**Stated task**:
Can you render every line from the start of the items through the line containing "point(910,32)", inclusive, as a JSON list of strings, one string per line and blank lines omitted?

**Input rows**:
|---|
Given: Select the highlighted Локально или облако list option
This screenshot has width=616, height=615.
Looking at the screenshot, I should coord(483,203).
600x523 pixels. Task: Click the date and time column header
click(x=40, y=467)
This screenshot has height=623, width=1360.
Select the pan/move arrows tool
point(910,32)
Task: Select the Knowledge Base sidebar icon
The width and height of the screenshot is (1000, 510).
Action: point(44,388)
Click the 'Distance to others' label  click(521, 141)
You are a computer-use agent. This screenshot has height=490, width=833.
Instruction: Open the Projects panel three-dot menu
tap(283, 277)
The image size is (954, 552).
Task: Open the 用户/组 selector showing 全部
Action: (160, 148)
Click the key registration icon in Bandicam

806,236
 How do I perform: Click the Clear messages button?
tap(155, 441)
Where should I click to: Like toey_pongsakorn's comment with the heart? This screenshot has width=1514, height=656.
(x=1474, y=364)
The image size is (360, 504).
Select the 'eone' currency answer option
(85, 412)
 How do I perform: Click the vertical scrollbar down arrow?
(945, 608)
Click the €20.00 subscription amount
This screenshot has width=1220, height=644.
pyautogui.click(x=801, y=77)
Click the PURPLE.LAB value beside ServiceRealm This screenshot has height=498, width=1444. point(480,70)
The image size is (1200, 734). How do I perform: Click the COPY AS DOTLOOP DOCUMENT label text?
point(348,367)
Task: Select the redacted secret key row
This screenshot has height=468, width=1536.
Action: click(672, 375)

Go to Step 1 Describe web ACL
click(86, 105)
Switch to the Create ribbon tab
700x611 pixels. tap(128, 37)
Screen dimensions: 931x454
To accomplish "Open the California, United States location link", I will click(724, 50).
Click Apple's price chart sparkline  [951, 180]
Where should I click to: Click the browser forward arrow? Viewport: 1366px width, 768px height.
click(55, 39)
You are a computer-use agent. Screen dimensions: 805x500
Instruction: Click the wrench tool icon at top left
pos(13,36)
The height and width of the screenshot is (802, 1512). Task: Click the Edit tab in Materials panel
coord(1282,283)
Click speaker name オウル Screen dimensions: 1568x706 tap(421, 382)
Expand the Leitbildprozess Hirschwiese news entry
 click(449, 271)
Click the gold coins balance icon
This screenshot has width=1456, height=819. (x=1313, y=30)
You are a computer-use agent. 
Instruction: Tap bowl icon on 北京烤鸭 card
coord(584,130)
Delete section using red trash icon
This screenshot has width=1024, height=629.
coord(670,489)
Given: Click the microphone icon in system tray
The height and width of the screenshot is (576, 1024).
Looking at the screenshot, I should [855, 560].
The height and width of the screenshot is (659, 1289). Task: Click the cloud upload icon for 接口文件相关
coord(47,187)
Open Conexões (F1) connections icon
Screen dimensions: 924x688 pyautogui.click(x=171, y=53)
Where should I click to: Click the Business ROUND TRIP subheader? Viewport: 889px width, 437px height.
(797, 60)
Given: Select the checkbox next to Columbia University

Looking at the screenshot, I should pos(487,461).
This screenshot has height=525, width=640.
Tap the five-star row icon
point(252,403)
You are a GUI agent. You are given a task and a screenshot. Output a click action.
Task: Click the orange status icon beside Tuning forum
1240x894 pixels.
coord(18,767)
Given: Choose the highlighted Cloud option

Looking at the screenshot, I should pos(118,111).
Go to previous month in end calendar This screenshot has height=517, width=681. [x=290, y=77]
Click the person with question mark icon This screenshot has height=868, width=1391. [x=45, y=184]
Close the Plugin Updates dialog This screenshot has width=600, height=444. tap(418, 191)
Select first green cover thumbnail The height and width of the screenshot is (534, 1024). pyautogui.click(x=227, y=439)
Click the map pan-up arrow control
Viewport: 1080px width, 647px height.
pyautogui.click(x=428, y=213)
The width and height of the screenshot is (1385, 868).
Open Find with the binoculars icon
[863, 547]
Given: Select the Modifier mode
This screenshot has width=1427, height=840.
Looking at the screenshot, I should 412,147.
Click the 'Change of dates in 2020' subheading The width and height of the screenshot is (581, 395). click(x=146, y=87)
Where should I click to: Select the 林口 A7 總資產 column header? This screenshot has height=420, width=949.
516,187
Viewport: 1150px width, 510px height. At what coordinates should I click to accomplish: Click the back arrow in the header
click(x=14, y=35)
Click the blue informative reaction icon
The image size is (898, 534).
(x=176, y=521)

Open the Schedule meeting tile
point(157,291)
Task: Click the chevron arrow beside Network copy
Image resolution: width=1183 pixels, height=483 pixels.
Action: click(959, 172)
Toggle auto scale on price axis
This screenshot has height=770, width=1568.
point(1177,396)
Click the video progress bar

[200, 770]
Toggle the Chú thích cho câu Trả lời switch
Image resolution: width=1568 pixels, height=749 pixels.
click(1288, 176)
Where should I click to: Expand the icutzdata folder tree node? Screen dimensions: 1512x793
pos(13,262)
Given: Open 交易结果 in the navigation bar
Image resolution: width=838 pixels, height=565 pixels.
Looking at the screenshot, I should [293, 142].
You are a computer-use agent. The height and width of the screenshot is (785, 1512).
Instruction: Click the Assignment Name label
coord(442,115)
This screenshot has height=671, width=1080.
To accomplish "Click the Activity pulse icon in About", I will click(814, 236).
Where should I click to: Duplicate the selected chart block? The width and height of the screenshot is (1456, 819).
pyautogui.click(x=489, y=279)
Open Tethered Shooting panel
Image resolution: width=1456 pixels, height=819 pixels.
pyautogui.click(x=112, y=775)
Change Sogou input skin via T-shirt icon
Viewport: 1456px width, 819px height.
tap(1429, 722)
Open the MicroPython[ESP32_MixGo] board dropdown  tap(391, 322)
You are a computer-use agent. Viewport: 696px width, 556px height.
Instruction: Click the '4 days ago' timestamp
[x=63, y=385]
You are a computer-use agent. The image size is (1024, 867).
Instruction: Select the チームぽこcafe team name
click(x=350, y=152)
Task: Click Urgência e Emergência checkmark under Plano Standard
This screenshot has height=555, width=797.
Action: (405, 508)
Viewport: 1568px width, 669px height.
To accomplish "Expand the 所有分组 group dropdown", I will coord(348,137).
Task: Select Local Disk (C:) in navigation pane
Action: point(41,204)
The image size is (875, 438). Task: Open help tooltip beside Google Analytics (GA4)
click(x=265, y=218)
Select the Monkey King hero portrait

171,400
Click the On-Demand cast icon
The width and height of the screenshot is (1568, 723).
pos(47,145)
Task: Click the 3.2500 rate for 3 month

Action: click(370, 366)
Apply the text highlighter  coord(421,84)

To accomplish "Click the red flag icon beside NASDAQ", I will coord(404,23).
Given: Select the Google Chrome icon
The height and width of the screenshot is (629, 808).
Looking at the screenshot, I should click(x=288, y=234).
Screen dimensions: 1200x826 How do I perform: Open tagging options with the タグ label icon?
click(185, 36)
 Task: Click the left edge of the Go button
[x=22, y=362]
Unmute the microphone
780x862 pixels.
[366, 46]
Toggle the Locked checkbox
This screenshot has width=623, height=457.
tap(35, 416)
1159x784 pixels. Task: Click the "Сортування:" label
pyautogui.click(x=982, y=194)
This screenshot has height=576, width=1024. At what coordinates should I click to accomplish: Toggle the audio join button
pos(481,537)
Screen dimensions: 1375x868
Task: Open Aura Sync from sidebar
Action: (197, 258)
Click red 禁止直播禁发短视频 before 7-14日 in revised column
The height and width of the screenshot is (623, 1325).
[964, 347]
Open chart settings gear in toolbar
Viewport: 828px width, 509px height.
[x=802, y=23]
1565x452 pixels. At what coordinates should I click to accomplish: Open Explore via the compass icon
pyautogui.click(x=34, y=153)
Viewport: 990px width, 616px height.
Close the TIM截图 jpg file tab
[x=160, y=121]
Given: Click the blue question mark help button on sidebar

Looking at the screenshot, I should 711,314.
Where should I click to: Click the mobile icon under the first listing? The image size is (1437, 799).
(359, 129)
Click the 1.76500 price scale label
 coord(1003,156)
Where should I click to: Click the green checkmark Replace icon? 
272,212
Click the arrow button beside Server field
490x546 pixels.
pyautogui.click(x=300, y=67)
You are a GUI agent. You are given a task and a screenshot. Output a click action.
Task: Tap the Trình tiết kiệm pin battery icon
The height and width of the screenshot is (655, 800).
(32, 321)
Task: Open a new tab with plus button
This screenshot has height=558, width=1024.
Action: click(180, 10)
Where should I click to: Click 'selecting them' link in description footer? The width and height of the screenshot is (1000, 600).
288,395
|---|
**Response for this exercise**:
[
  "Given: Select the highlighted Локально или облако list option",
  "This screenshot has width=616, height=615.",
  "Looking at the screenshot, I should coord(483,203).",
  "600x523 pixels. Task: Click the date and time column header",
  "click(x=40, y=467)",
  "This screenshot has height=623, width=1360.",
  "Select the pan/move arrows tool",
  "point(910,32)"
]